Drag Race season 11 episode 8: Quotable Queens
Brooke Lynn Hytes
“I’m a level four vegan. I don’t eat anything that casts a shadow.”
I’m not angry that she got praise for a quote ripped directly from The Simpsons, because it worked. And she was funny.
I am a bit pissed, however, that she paired up Vanjie with Plastique—hadn’t we just agreed to protect her?
But Brooke is killing the season. It took a while, but I’ve been fully won round.
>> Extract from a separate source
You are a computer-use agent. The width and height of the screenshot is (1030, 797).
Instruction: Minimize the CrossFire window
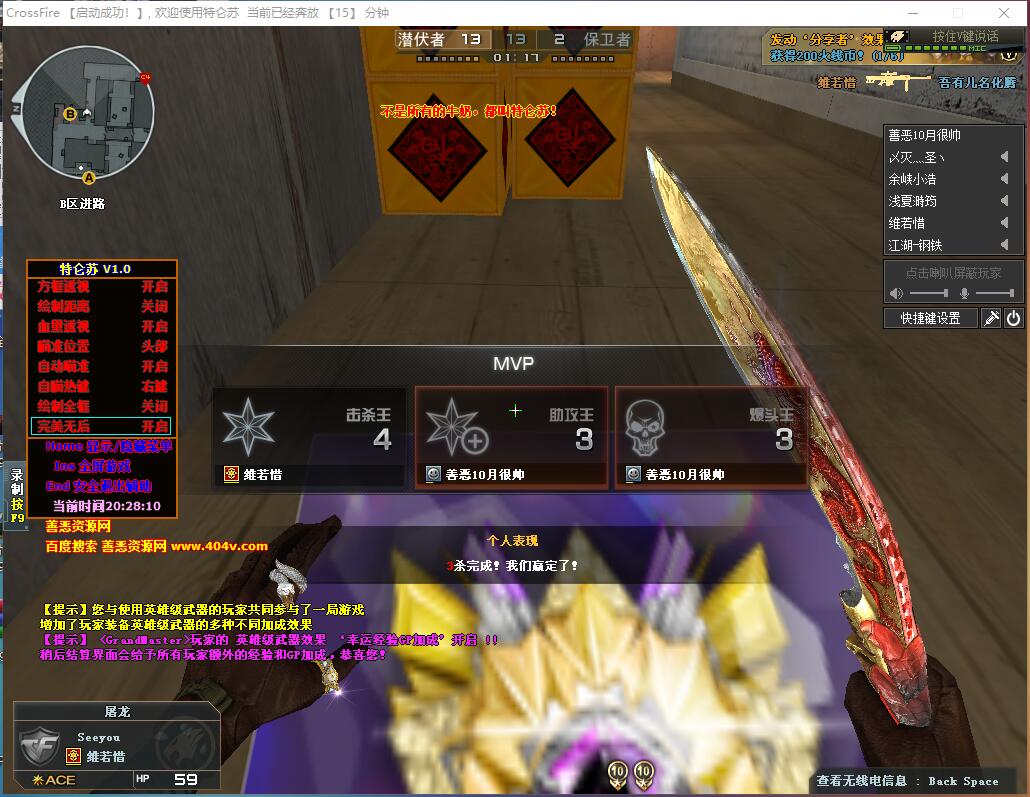coord(911,13)
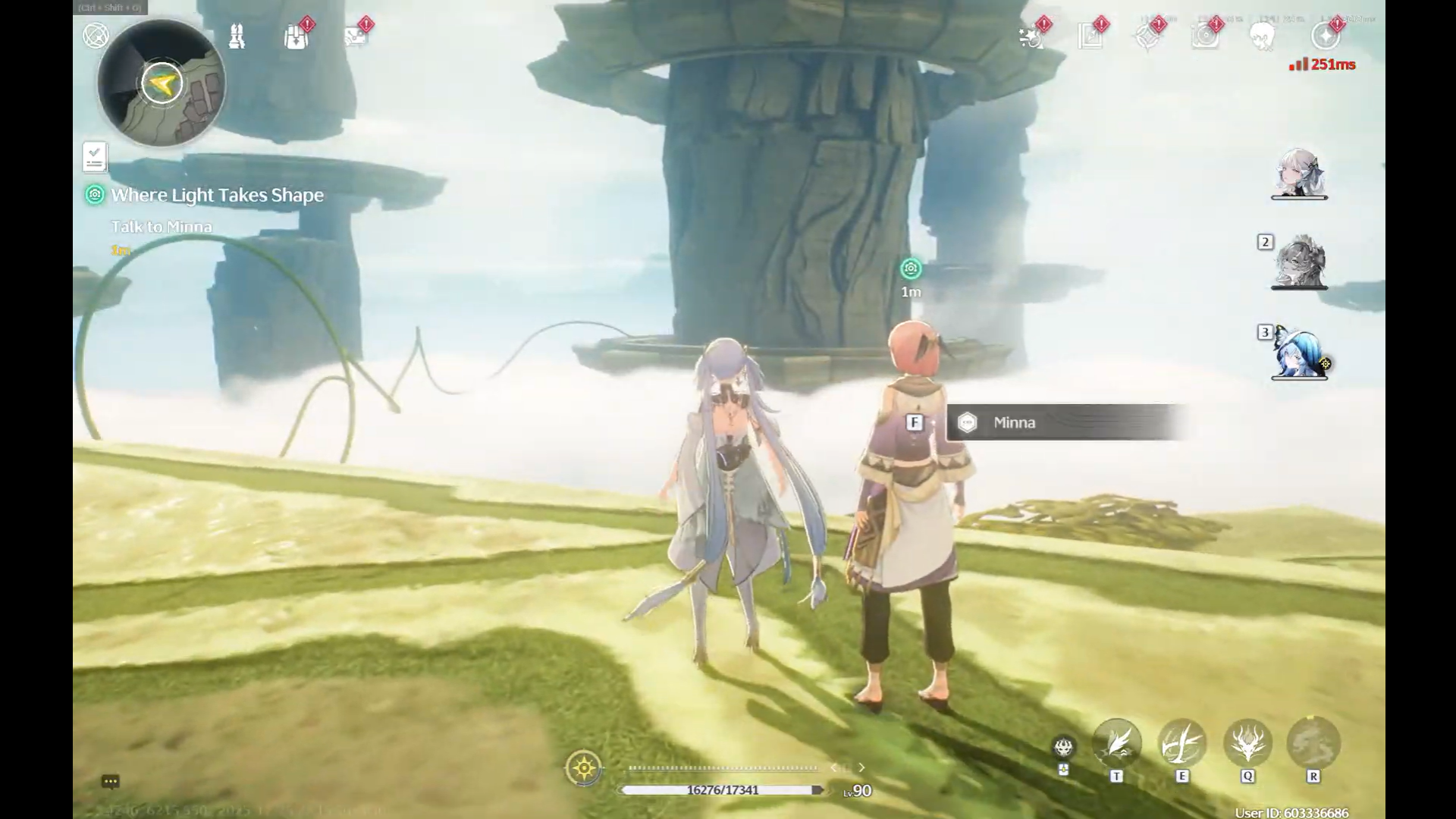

“I call her Paula and I keep her hidden.”
This was the line of the night. Iconic and powerful. I’m humbled. I really hope she pips A’Keria to make it to that final four.
“You know I’m just happy to be here. I can’t help being a 10.”
“She knows that if she put two good actresses together she wouldn’t have a chance.”
Weird flex from Yvie seeing how A’Keria proved her acting chops in Good God Girl Get Out.
And I’m a bit worried about our supposed star of Season 11, she’s getting a wee bit lost—though I’m sure she’ll bounce back in time to make the top four.
Silky Nutmeg Ganache
“Honey you been working all day, I’m going to give you a nice bit of fried chicken.”
Problematic as hell? Maybe. But she sure is quick.
A’Keria Chanel Davenport
“That’s the best part of it, having fun.”
She did well this week. But while A’Keria often exceeds expectations, she never really hits that outstanding grade.